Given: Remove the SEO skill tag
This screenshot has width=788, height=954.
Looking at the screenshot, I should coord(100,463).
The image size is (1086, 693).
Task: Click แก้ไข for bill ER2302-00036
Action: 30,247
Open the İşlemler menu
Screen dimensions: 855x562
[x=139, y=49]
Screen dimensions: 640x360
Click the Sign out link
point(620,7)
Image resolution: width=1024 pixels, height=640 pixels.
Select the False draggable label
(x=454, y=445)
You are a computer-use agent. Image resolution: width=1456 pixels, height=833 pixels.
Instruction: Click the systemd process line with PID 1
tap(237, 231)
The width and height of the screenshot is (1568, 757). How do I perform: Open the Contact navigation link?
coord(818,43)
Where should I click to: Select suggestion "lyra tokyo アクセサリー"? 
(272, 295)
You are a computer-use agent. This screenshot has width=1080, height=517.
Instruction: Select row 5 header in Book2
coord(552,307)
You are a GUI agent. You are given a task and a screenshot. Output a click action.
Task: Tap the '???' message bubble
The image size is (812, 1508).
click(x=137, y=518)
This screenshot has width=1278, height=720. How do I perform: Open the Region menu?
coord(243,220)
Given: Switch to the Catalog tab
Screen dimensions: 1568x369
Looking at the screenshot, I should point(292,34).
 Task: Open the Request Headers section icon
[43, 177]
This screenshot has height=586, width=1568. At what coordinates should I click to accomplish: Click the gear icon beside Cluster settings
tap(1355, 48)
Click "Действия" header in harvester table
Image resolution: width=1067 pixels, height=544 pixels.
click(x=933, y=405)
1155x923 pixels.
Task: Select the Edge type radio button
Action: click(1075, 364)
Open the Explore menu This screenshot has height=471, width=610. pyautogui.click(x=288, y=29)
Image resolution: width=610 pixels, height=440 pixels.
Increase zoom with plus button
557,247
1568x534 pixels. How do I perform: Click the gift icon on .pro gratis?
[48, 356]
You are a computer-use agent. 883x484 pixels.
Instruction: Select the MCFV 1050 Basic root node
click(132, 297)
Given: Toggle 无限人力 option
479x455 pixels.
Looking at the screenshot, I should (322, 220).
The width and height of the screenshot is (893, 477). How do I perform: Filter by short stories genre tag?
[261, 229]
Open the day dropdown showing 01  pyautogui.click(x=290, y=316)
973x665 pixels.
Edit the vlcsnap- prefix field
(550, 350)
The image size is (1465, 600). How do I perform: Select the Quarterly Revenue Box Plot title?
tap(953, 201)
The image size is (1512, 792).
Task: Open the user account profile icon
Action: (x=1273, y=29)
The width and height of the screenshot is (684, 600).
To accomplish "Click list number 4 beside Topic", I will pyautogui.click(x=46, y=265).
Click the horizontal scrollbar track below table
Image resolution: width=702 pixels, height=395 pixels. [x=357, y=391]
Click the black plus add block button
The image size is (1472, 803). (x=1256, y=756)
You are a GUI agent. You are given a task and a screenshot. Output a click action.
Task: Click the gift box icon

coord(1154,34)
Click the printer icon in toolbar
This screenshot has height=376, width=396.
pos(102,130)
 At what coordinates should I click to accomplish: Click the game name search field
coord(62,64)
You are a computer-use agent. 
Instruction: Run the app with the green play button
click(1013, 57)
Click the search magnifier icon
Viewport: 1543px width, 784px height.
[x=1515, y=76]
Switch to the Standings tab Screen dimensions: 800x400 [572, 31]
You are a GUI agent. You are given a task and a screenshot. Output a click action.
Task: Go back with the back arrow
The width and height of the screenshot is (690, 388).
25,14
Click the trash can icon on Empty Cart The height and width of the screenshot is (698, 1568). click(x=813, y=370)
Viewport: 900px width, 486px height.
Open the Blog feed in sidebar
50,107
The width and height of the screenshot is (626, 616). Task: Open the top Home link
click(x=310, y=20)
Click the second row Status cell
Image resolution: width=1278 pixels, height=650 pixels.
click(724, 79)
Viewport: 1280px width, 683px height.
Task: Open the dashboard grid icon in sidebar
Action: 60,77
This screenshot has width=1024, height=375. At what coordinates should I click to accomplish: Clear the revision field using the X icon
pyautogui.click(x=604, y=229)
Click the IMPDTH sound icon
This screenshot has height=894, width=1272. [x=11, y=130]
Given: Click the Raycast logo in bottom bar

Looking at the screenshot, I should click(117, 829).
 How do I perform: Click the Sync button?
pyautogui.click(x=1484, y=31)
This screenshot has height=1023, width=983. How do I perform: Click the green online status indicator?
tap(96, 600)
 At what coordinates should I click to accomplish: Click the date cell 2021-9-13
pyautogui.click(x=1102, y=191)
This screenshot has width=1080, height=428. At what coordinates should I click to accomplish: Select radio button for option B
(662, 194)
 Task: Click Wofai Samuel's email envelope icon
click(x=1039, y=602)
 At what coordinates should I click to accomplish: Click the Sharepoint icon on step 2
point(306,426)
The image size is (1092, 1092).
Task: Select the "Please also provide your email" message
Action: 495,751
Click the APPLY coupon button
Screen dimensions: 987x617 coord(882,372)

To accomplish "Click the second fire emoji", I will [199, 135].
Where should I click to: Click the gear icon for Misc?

## Exercise objective
Please say how many lines in the records above contain the word "agent". Give the number alone.

## Answer below
7